#### [TASK]
Repeat exactly, and only, the lines below starting at the line that contains "Given: Check the feedback-app row checkbox" and ending at the line that contains "Given: Add note", inclusive of both.

#### [THE RECORDS]
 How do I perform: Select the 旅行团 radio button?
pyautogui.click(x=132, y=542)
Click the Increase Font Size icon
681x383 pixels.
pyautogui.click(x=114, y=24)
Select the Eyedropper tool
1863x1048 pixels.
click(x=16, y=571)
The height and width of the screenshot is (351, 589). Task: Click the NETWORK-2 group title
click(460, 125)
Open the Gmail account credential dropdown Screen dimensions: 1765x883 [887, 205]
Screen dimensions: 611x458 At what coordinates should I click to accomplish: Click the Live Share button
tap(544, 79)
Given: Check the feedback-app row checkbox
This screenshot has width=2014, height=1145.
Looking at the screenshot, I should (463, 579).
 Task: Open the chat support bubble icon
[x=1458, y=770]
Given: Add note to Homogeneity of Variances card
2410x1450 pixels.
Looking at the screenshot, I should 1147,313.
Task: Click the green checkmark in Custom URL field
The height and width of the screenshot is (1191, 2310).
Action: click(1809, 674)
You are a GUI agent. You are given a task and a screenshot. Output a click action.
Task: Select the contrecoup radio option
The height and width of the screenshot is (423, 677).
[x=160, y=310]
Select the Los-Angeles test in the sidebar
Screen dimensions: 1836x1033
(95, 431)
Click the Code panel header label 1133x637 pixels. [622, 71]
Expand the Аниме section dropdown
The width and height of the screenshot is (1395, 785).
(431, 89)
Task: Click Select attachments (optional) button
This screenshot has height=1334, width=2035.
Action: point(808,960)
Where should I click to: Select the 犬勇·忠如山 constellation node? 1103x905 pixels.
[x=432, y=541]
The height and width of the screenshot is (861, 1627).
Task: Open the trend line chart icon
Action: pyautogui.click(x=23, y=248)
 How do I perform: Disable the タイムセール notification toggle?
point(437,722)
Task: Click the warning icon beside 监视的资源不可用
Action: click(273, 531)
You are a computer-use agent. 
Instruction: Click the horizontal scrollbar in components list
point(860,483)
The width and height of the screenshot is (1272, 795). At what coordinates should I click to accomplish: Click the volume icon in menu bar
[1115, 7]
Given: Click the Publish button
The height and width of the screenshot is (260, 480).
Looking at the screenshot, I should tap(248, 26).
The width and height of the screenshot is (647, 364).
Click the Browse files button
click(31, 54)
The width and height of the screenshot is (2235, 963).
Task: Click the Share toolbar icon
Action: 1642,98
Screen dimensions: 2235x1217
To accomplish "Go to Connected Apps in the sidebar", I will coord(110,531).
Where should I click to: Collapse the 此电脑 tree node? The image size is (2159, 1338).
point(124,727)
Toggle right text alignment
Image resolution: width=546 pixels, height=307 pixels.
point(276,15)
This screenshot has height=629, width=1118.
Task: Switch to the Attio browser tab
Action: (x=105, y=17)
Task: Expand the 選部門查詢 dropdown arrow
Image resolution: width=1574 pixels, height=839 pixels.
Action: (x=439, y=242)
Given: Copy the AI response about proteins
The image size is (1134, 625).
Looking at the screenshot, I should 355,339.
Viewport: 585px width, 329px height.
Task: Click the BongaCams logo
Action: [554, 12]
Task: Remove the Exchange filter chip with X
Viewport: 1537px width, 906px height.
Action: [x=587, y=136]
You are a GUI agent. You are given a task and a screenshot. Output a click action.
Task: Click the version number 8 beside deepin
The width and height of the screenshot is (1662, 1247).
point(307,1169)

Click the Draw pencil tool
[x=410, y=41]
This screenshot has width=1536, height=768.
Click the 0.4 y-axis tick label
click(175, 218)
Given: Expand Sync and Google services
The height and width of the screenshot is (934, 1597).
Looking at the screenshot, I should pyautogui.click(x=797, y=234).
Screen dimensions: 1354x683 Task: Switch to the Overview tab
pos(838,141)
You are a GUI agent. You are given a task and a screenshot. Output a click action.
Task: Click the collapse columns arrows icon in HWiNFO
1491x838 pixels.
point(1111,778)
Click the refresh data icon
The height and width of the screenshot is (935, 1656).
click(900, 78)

#### [YOUR RESPONSE]
Given: Check the feedback-app row checkbox
This screenshot has width=2014, height=1145.
Looking at the screenshot, I should (463, 579).
 Task: Open the chat support bubble icon
[x=1458, y=770]
Given: Add note to Homogeneity of Variances card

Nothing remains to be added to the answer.